Item 1A. RISK FACTORS
Current and potential stockholders should consider carefully the risk factors described in more detail in our 2010 Form 10-K. We believe that as of December 31, 2010, there has been no material change to this information. Any of these factors, or others, many of which are beyond our control, could materially adversely affect our business, financial condition, operating results, cash flow and stock price.
Item 2. UNREGISTERED SALES OF EQUITY SECURITIES AND USE OF PROCEEDS
The following table sets forth, for the months indicated, our purchases of common stock in the third quarter of fiscal year 2011:
ISSUER PURCHASES OF EQUITY SECURITIES
                                 
                            Approximate  
                    Total Number     Dollar Value of  
                    of Shares     Shares that  
                    Purchased as     May Yet Be  
    Total Number     Average     Part of Publicly     Purchased Under  
    of Shares     Price Paid     Announced Plans     the Plans  
Period   Purchased     per Share     or Programs     or Programs  
    (dollars in thousands, except per share amounts)  

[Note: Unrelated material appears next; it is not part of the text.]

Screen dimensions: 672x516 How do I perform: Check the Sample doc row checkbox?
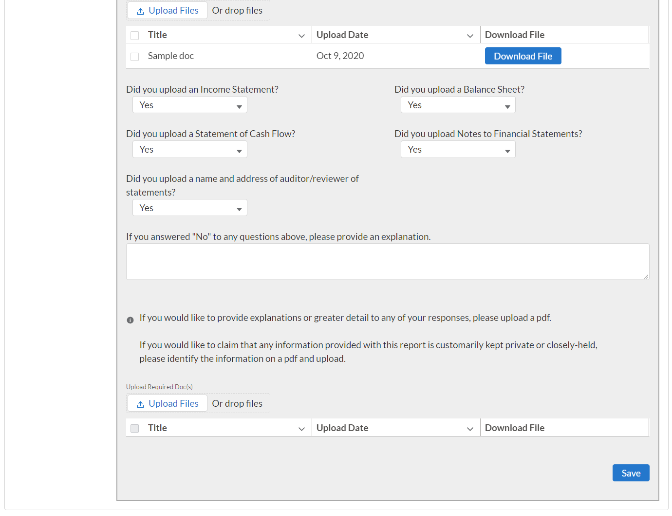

October 1, 2010 — October 31, 2010
    346,059     $ 22.85       346,059     $ 356,843  
November 1, 2010 — November 30, 2010
    350,953     $ 22.90       350,953     $ 348,806  
December 1, 2010 — December 31, 2010
    779,900     $ 24.43       779,900     $ 329,753  
 
                           
Total
    1,476,912               1,476,912          
 
                           
During April 2010, we completed the stock repurchase program of $250 million authorized by our Board of Directors on October 29, 2008, by repurchasing approximately 0.8 million shares of our common stock for approximately $19 million.
On May 12, 2010, our Board of Directors approved a stock repurchase program that authorizes us to acquire up to $500 million of our common stock. We will fund the program with available cash on hand and repurchase shares on the open market from time to time based on market conditions and other factors.
Under the new program, we have repurchased approximately 8.5 million shares of our common stock for approximately $170 million as of December 31, 2010.
Item 3. DEFAULTS UPON SENIOR SECURITIES
None.
Item 4. REMOVED AND RESERVED
Item 5. OTHER INFORMATION
None.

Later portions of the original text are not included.